▶ [Problème posé 1]:
Mettez à jour les lignes, de celle qui contient « This screenshot has height=250, width=233. » jusqu'à celle qui contient « pyautogui.click(x=158, y=253) » incluse, en remplaçant « end user » par « final customer » sans rien modifier d'autre.

---------- Extrait ----------

Message par regis 79 »

Il y a cent ans, jour pour jour, le 10 mars 1918……...

Ce 10 mars 1918, Joseph Depoys, mon grand-père, envoie une carte postale à sa petite amie. Il écrit:
" Dimanche 10 mars 1918
Ma chère Marie,
Je me fait* un plaisir de t'envoyer un peu de mes nouvelles
aujourd'hui vu que pour le moment tout se passe assez bien, nous sommes
sortis des lignes cette nuit sans nous y attendre, et c'est sans regret que nous
avons quitté le coin si fameux ou* il est arrivé ce que je t'es* annoncé
dernièrement.
Je ne vois rien de plus à ajouter aujourd'hui le temps est
très beau c'est en ces moments-là qu'on songe le plus aux amours.
Bonne santé je t'embrasse de loin.
Ton petit ami qui ne t'oublie pas Joseph.
"

Joseph Depoys vient de quitter Pffeterhouse et écrit de Massevaux, près de Thann, dans le Haut-Rhin actuel.
Mais c'est un court répit, car les bataillons du 346ème RI vont retourner dans la zone de Pffeterhouse début avril 1918.

---------- Données affichées ----------

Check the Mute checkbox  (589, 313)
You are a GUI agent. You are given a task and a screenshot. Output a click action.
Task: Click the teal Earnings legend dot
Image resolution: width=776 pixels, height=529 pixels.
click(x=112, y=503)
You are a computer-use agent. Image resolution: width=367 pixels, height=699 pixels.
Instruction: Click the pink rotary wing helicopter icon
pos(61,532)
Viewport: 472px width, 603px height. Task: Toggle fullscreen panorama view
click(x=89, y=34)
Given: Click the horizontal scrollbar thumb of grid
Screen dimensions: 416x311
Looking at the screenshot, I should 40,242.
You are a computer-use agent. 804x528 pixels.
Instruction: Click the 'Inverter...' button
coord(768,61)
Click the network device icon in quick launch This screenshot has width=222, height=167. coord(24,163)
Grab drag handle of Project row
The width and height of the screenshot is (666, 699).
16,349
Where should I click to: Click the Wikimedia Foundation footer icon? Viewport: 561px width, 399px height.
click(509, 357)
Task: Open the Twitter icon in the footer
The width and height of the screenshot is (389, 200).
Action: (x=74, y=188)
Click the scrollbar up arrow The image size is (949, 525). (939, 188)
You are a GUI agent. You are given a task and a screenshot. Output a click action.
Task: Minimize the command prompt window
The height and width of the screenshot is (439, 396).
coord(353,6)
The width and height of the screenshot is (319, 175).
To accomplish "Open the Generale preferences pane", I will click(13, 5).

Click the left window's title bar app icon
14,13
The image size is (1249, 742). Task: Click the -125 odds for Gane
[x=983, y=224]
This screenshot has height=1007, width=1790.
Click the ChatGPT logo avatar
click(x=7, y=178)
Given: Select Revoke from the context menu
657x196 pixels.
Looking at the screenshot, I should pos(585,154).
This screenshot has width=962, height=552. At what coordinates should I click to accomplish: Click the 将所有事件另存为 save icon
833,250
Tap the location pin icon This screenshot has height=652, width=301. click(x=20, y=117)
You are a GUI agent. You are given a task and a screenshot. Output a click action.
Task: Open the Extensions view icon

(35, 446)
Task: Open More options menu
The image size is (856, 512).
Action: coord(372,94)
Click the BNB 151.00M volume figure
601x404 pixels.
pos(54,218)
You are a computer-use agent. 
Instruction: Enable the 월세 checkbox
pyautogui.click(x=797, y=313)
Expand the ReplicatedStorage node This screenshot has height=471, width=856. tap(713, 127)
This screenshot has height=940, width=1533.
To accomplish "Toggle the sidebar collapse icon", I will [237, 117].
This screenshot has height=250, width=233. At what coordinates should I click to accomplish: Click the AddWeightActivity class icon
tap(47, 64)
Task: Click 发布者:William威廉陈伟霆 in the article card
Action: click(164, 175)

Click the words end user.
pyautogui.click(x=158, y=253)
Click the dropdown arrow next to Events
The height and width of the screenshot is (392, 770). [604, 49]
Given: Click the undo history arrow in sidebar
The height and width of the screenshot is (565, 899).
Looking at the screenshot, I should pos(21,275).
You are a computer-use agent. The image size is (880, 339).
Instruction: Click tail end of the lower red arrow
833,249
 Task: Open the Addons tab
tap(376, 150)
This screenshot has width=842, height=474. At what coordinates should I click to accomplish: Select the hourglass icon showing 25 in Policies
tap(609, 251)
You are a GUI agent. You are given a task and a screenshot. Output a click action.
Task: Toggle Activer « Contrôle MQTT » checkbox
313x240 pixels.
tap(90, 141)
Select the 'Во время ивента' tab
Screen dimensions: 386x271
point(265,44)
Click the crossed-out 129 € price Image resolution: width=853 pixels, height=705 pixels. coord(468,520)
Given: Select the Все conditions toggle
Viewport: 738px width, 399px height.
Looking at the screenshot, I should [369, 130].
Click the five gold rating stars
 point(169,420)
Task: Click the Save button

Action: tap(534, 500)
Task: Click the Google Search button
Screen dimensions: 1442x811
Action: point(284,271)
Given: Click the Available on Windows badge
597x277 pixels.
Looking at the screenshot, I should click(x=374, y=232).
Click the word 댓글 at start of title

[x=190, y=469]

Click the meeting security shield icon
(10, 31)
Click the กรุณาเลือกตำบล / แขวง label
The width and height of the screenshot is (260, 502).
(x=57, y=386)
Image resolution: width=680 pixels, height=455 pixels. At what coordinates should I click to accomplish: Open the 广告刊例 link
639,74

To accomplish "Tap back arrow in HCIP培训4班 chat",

----------

▶ [Problème posé 2]:
Répondez aux questions suivantes d'après l'extrait :
(a) À qui Joseph Depoys envoie-t-il une carte postale le 10 mars 1918 ?
(b) De quelle localité écrit-il ?
(c) À quel moment les bataillons du 346ème RI doivent-ils retourner dans la zone de Pffeterhouse ?

▶ [Réponse 1]:
This screenshot has height=250, width=233. At what coordinates should I click to accomplish: Click the AddWeightActivity class icon
tap(47, 64)
Task: Click 发布者:William威廉陈伟霆 in the article card
Action: click(164, 175)

Click the words final customer.
pyautogui.click(x=158, y=253)

▶ [Réponse 2]:
(a) À sa petite amie, Marie.
(b) De Massevaux, près de Thann, dans le Haut-Rhin actuel.
(c) Début avril 1918.